Finca erscheint weit untertrieben, denn Herrenhaus, Hof, Gebäude und Ländereien bilden einen großflächigen, blühenden landwirtschaftlichen Betrieb, der sich der Zucht der schwarzen Kampfstiere und spanischer Reitpferde aus einer Kreuzung von andalusischen Pferden, Arabern und Englischen Vollblütern verschrieben hat. Viele dieser Pferde werden bei den Corridas eingesetzt und müssen von daher wendig und schnell sein. Überaus herzlich der Empfang seitens der Hausherrin Isabel Domecq, die es sich nicht nehmen ließ, die Besucher persönlich zu führen. Los Alburejos befindet sich seit Generationen im Besitz der Familie, einer der ältesten und traditionsreichsten Spaniens, wohl auch einer der wohlhabendsten, zudem eng verbunden mit dem spanischen Königshaus. Zum Zeitpunkt unserer Besichtigung wurden die Gästezimmer des Herrenhauses für Altkönig Juan Carlos I. hergerichtet, dessen Besuch am Abend erwartet wurde. In beeindruckenden Erzählungen ließ Isabel Domecq die Besucher am Leben ihrer Vorfahren und ihrer Familie teilhaben. Der Großvater, Vater, die Onkel, die Brüder, bereits auch ihre Söhne sind nationale Berühmtheiten in der Stierkampfarena.
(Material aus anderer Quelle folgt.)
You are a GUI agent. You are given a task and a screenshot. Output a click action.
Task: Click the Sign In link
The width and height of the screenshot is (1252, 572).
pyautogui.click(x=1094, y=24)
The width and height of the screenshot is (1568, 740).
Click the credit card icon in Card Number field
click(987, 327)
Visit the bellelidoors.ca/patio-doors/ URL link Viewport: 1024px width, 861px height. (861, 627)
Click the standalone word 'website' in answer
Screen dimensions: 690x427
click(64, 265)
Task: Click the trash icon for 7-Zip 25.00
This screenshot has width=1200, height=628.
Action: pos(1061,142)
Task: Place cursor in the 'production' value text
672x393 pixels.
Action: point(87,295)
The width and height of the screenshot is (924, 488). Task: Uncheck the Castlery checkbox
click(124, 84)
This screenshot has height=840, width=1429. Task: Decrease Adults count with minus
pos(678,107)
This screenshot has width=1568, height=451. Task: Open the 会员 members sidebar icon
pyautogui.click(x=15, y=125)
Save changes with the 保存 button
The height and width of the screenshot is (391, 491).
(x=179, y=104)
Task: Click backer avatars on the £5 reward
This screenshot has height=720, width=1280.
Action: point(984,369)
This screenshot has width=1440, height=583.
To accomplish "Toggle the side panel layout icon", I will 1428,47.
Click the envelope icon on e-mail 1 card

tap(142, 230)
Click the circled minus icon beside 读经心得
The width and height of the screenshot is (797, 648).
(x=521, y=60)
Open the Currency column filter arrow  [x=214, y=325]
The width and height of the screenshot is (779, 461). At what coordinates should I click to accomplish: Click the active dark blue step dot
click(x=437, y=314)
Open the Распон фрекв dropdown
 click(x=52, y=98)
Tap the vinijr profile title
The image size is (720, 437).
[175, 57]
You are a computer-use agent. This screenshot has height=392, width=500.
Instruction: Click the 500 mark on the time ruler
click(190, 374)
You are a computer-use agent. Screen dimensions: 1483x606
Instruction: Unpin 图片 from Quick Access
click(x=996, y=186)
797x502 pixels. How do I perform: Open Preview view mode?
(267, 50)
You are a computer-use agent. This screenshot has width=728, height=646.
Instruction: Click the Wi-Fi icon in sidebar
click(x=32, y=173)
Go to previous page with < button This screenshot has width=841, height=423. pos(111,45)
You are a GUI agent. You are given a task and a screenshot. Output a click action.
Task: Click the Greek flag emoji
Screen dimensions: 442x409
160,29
Nicht ohne Emotionen berichtete sie von einem Kampf vom Vortage,  nach dem ein von ihnen gezüchteter Stier aufgrund seiner Tapferkeit und seiner überlegenen Kampftechnik vom Publikum „begnadigt“ wurde, um auf die heimatlichen Weiden zurückzukehren und sein Leben in Zukunft damit zu verbringen, für Nachwuchs zu sorgen. War dieser Besuch bereits ein richtiger Höhepunkt des Tages und der gesamten Reise, so schloss sich ein weiterer an: Die Familie Domecq lud zu einer Schau „A Campo Abierto“ ein. In einer halbkreisförmigen Arena wurden in reiterlichen Bildern das Leben und die Arbeit der andalusischen Züchter und Gutsherren nahe gebracht.

Vor der Kulisse der traumhaft schönen, frühlingshaft erblühten andalusischen Landschaft trieben berittene, von ihren Hunden begleitete Rinder- und Pferdehirten die von mächtigen Ochsen geleiteten Stier-, Kuh- und Stutenherden in die Arena und vermittelten Bilder aus der täglichen Arbeit und Ausbildung. Dies alles gelang ohne Zwang oder Druck, die Tiere im gewohnten Herdenverband, zwar in Distanz aber ohne Furcht zu ihren Hirten. Auf der Rückfahrt ein kleiner Abstecher nach Arcos de la Frontera, einem der berühmtesten der legendären weißen Dörfer Andalusiens. In der Altstadt, an steil abfallender Klippe ein imposanter Ausblick in die Weite des Landes mit seinen vielen Fincas, den Weinbergen, Olivenhainen und Obstgärten.

Sevilla zum guten Schluss

Die Fahrt nach Sevilla am folgenden Morgen bei strömendem Regen, doch das Glück ist den Tapferen hold: Kaum in der uralten Stadt der Mauren und Kalifen angekommen, klarte der Himmel auf, die ausführliche Besichtigung der Altstadt mit ihren zauberhaften verwinkelten Gassen, den romantischen Innenhöfen mit ihren orientalisch anmutenden Gärten geschah bei strahlendem Sonnenschein. Schließlich ließ der Zeitplan auch noch den Besuch der Kathedrale und des Grabes von Christoph Kolumbus zu.

Es war eine faszinierende Reise, darüber waren sich alle Teilnehmer einig. Andalusien, seine Pferde, seine Menschen, seine Kultur und Geschichte nahmen gefangen und hinterließen zahlreiche unvergessliche Eindrücke.